The European Union’s General Data Protection Regulation (GDPR), which came into force in May 2018, applies to all organizations that collect or process the personal data of people in Europe. Given the global digital markets of the 21st century, that’s just about all organizations worldwide. Other countries, regions and states are incorporating the core principles of GDPR into their own new data protection and data privacy requirements. One key new law is the California Consumer Privacy Act of 2018 (CCPA).
This white paper analyzes data from an in-depth survey of North American organizations about their plans for GDPR and CCPA compliance. It provide detailed information about the following key takeaways:
The GDPR and CCPA should not be treated as singular pieces of legislation, but more as the leading edge.
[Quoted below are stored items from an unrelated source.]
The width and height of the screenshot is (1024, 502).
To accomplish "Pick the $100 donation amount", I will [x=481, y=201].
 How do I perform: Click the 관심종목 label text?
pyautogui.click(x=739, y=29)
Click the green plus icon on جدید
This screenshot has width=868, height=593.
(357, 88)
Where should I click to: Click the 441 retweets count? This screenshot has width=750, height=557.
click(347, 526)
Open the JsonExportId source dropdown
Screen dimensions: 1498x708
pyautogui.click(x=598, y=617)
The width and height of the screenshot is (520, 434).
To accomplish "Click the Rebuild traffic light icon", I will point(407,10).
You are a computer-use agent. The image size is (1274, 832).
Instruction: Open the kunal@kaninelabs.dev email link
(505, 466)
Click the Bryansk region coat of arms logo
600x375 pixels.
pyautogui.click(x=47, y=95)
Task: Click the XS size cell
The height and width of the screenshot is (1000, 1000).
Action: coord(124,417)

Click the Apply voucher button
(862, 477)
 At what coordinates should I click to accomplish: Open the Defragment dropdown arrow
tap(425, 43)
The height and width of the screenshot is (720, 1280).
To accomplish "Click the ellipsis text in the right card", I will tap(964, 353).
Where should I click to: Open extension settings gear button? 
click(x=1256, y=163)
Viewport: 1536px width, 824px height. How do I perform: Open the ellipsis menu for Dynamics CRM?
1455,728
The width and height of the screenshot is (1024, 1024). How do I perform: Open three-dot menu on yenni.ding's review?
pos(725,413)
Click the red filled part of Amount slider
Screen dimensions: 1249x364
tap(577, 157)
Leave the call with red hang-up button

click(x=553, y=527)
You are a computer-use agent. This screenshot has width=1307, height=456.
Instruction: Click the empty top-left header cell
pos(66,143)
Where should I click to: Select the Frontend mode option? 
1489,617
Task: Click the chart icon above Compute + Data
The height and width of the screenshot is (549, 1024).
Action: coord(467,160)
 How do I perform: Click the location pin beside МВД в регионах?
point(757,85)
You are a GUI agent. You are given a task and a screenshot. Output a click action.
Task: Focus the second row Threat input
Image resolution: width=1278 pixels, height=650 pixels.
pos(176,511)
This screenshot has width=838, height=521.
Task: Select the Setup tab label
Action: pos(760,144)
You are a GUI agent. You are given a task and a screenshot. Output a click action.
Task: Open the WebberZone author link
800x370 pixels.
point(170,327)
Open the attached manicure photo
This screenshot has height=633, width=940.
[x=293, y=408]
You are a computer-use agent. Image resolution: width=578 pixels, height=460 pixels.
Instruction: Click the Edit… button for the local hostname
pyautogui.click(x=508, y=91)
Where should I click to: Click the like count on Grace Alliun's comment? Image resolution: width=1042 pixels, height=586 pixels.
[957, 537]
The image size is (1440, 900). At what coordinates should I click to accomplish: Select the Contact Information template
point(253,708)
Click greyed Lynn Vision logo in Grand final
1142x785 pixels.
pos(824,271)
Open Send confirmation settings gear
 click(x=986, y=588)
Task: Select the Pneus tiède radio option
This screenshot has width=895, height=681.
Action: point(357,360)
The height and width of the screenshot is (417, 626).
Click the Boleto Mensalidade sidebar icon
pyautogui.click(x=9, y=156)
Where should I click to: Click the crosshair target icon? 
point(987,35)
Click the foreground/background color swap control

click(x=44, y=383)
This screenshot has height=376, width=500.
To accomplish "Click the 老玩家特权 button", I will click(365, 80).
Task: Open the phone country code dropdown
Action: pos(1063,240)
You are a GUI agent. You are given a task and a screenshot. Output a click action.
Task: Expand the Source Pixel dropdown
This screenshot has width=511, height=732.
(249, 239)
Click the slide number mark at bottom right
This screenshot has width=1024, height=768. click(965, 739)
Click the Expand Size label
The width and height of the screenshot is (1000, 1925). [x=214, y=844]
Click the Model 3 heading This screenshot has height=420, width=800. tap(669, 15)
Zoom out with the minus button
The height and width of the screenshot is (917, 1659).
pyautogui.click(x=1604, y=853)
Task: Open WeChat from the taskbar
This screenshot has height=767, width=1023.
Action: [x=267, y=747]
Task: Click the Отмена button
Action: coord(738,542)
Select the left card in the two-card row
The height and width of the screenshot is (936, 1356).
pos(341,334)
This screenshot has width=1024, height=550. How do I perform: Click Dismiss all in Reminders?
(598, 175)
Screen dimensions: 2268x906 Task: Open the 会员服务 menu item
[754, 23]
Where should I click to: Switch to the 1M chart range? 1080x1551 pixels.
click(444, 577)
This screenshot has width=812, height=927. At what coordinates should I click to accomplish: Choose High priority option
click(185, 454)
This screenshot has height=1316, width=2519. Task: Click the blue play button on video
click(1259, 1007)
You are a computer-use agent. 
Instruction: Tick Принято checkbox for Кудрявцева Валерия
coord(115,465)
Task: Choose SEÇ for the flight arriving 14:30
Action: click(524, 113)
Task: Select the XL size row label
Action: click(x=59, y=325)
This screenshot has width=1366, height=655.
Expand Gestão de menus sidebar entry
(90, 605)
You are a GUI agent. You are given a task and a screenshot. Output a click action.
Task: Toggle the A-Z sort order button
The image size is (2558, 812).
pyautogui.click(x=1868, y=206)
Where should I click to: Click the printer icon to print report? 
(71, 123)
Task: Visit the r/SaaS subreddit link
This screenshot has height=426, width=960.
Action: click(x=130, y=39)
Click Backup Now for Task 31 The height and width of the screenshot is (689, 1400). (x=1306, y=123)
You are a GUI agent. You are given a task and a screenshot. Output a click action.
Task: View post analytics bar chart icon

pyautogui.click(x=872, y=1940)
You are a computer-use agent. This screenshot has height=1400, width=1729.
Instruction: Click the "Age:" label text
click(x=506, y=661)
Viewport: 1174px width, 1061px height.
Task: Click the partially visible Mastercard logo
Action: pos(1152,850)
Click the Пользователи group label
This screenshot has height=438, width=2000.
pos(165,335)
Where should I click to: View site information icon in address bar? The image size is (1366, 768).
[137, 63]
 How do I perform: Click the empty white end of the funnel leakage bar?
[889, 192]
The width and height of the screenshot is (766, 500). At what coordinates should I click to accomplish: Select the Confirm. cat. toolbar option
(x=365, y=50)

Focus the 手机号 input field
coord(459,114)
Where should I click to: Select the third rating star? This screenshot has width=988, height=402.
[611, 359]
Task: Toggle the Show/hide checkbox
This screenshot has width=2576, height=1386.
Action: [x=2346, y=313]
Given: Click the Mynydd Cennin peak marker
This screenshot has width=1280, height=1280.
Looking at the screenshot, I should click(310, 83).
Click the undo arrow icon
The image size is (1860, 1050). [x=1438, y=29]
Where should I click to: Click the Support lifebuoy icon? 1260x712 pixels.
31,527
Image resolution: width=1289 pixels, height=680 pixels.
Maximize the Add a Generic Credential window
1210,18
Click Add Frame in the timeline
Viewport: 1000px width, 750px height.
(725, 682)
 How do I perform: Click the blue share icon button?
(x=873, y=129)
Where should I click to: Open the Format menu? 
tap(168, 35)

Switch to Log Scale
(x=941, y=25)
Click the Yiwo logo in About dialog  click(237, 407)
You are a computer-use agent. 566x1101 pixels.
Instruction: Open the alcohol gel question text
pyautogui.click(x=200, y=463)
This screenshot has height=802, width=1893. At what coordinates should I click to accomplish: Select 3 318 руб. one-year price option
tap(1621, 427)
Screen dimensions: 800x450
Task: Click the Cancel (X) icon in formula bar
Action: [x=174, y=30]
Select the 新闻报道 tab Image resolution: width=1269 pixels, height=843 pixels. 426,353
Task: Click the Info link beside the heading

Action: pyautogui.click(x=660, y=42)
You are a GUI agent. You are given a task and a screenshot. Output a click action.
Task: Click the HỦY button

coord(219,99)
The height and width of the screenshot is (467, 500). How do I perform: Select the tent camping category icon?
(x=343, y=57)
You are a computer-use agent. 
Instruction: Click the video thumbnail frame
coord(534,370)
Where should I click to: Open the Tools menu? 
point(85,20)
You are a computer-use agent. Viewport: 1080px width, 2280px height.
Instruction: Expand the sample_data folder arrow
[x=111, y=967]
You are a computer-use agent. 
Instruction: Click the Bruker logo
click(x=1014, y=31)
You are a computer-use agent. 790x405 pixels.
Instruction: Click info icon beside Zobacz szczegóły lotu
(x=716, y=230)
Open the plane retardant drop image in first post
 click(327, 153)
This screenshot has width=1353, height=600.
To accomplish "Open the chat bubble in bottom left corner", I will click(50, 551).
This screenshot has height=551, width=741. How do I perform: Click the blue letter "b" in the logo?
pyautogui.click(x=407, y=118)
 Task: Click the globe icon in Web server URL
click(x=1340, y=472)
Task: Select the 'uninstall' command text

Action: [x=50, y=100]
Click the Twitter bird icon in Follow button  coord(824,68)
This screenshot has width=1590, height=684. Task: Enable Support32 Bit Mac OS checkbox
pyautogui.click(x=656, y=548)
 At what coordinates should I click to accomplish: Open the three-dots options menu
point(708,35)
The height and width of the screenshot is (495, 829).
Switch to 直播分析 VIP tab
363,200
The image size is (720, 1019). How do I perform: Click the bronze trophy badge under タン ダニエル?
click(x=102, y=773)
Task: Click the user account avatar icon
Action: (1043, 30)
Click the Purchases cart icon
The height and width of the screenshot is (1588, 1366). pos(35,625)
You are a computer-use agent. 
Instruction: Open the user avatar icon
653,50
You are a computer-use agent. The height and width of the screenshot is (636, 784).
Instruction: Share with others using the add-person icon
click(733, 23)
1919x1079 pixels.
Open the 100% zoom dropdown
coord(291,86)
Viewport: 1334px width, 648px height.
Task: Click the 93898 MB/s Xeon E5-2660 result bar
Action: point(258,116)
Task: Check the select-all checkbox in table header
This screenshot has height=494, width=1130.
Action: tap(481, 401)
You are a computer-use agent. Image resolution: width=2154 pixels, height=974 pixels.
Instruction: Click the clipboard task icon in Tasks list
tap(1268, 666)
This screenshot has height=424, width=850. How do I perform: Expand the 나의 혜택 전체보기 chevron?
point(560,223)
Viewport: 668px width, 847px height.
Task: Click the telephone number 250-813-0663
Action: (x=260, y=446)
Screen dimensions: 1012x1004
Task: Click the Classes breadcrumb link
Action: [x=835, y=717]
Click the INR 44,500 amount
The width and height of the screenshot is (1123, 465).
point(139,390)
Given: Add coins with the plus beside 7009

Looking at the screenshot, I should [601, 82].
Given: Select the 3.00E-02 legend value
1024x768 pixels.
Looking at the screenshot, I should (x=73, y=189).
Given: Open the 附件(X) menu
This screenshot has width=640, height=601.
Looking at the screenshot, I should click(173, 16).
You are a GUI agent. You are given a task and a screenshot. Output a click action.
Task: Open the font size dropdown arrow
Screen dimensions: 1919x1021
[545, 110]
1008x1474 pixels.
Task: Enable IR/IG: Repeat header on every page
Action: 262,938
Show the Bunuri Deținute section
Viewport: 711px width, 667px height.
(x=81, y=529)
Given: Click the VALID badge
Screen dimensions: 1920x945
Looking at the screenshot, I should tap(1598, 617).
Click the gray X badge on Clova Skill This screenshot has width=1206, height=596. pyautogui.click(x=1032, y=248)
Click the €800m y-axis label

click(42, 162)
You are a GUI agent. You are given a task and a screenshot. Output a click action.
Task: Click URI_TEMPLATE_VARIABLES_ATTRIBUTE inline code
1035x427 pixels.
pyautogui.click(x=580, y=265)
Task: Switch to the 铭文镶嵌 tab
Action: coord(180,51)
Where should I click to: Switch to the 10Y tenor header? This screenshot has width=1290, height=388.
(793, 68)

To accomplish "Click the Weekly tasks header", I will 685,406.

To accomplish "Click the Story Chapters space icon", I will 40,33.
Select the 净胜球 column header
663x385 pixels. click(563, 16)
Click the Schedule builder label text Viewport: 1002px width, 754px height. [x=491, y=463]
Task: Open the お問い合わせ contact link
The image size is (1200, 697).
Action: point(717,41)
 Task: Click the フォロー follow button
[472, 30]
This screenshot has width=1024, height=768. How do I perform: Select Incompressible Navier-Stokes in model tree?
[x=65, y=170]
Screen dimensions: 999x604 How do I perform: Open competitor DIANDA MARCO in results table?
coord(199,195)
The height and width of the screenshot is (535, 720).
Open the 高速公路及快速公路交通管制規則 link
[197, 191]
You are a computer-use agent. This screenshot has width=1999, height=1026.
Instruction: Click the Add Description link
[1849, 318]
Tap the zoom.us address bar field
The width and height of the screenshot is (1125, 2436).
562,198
Many organizations subject to the GDPR are still not compliant.
CCPA introduces several of the GDPR’s core principles of data protection to the United States.
Concern among regulators about the misuse of personal data is growing, in large part due to high-profile data breaches and the inappropriate use of personal data for micro-targeting of advertising to sway elections.
All organizations that collect, control or process personal data need to step up their data protection measures, including adopting approaches and technologies to safeguard that data and ensure its authenticity and integrity.
Organizations that do not take appropriate steps will face steep fines, loss of reputation, loss of brand value and lost business opportunities.